I’ve always had a trust issue in my gut about her. Should I move on?
ANSWER: She likes to have a backup plan. The first time, it was understandable since you were apart.
This second time, it’s as if she has her purse ready at the door to leave.
She’s either very insecure about a full commitment to a future together, or not really ready for moving together and starting a family.
Your gut instinct is fairly accurate. Delay the move. If you still feel love for her, get counselling together.
In front of the professional, ask her why she’d be bored and looking for other choices just weeks before moving together.
Trust is essential at this point. If the counselling experience doesn’t help you feel it, move on.

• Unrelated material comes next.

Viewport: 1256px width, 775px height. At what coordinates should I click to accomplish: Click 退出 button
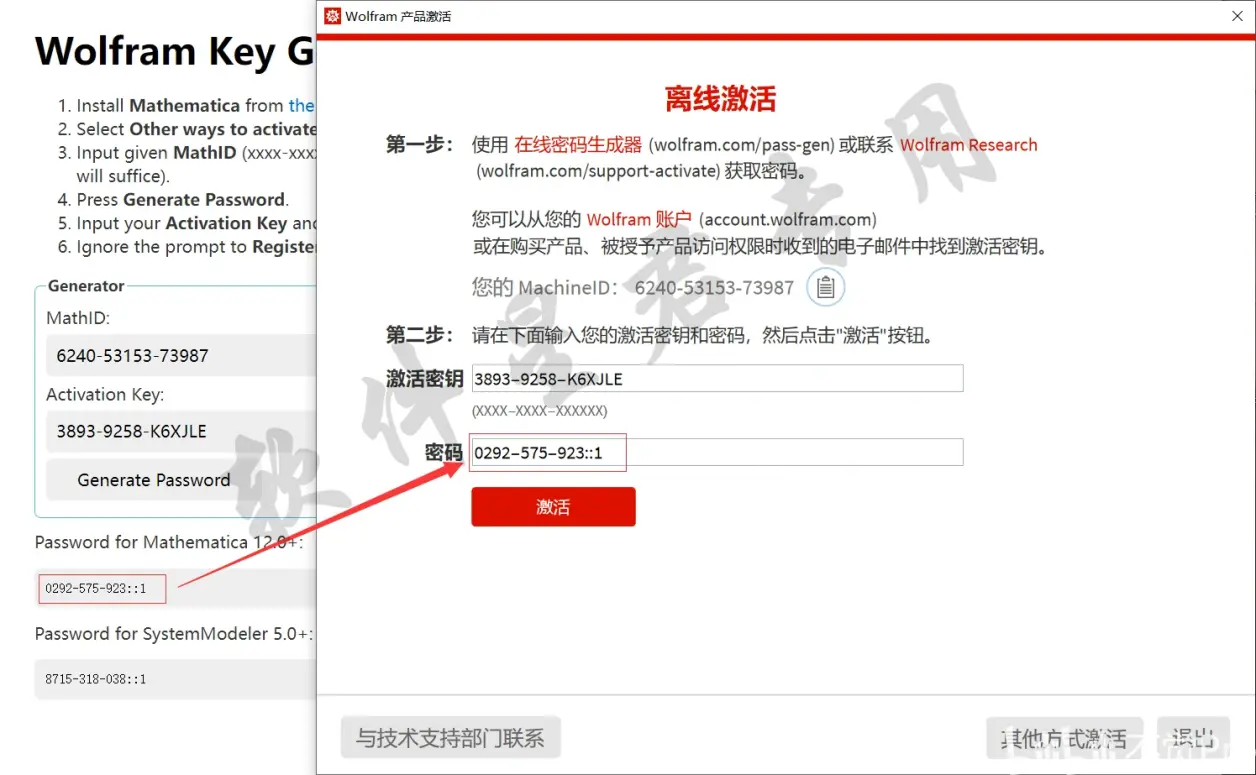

FEEDBACK: Regarding “Lost,” the spouse of a controlling, abusive husband (July 27):
Reader — “After having once successfully escaped him through a drastic life change, she got emotionally manipulated to return to him within 18 months.
“This is part of the ongoing cycle of violence which can be reactivated at any time of an abuser’s choosing.
“She’s still vulnerable and dependent on him again for social interaction and validation.
“The typical abuser tricks of using threats of isolation and cutting off the victim’s support network are transparent here. The outcomes in these cases are predictable.
“Studies show that it takes several tries for a victim to leave their abuser for good, and that the most dangerous time is when the victim has left.
“Some domestic violence occurs months or years later, because controlling abusers see their victims as belonging to them.